Segment Start: Text segment
Warning: Write off Jamie Drysdale at your own risk

Telling you right now, don’t be so quick to write off Jamie Drysdale.

The temptation is palpable, and you couldn’t be blamed for succumbing. Even without the prior traumas of the Flyers written all over this kid, from Shayne Gostisbehere to Nolan Patrick, he must feel like the very worst of worlds.

How many times have you read “doesn’t play any defense and he’s hurt all the time.”? Or “Jamie Drysdale can’t be trusted with big minutes”, and “he can’t be trusted to tear every ligament in his body after a single summer workout.”?

You certainly wouldn’t be wrong for pointing to the recent injury history and shuddering in horror. Two consecutive years of injury plagued seasons make it feel as if the kid is just doomed to be injured forever.

Even if you look past the injuries, this kid is hardly lighting up J-Fresh cards with beautiful blue colors and looking like a total stud in the making. His relative impact on expected goals leaves a lot to be desired. The analytically inclined fan is naturally inclined to look at his early results, and just immediately assume that we’re looking at a bust.

But here’s the thing: that is far from uncommon for NHL players coming into the league as young prospects.

Here’s a look at the WAR values of 4 players drafted between the years 2018 and 2020. 3 of the 4 players were selected with a top 4 pick, and the 4th went 9th overall while being valued higher than that by most public evaluators.

Before I say anything, go ahead and see if you notice the trend for yourself.

Do you notice anything peculiar about the timelines on the right hand side? They all tell a similar story. Do they not?

Marco Rossi and Quinton Byfield were both selected in the 2020 draft and both didn’t breakout until this very season. Before this season, by this collection of metrics, they were among the worst players in the NHL. And then it clicked. Now, they’re imposing their talents on the league. The very same talents that got them drafted with such a prestigious selection are being used to exploit NHL players.

Rasmus Dahlin was selected 2 years before Rossi and Byfield. He’s about a year and change older than both of them. Sure enough, he didn’t break out according to this collection of metrics until the season before last. It’s practically the same timeline, despite Dahlin being one of the only arguments for a “generational defensive prospect” since Victor Hedman in 2008.

Why didn’t Jamie Drysdale follow the suit of Byfield and Rossi? Why didn’t he break out this season, as that timeline suggested he should have? Alexis Lafreneire followed that timeline by ascending this very season. Why is it just Jamie running behind schedule?

For insight, we can look to 2019 4th overall pick Bowen Byram. Byram, much like Drysdale, has been haunted by injuries. In truth, I find Byram’s injury history to be more concerning because his have been repeated concussions suffered over several years.
Segment End: Text segment
_Task directions_
In the text about Jamie Drysdale, which draft were Marco Rossi and Quinton Byfield both selected in?
Segment Start: Given information
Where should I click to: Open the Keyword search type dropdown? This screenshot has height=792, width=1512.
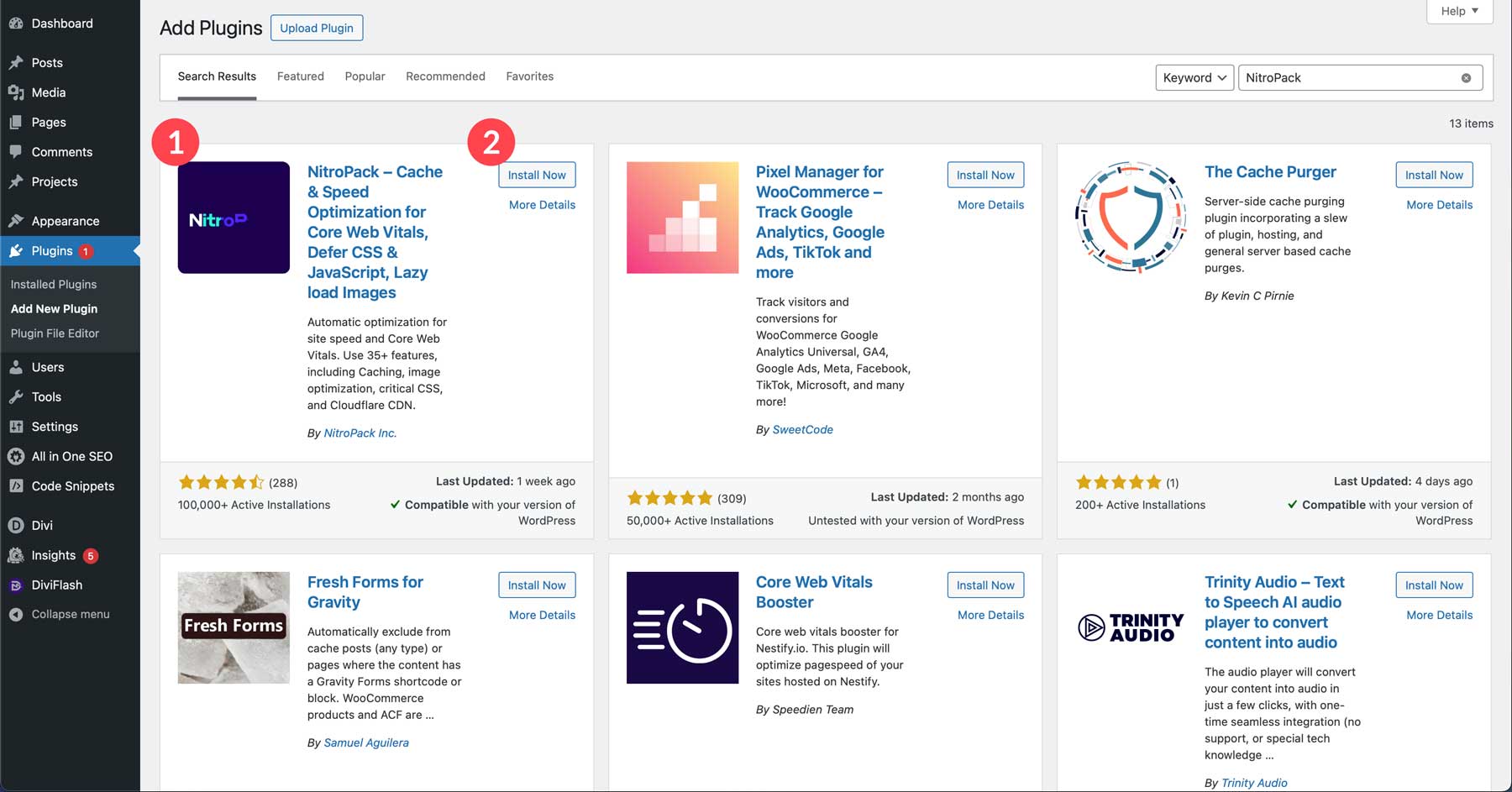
Segment End: Given information
_Task result_
The 2020 draft.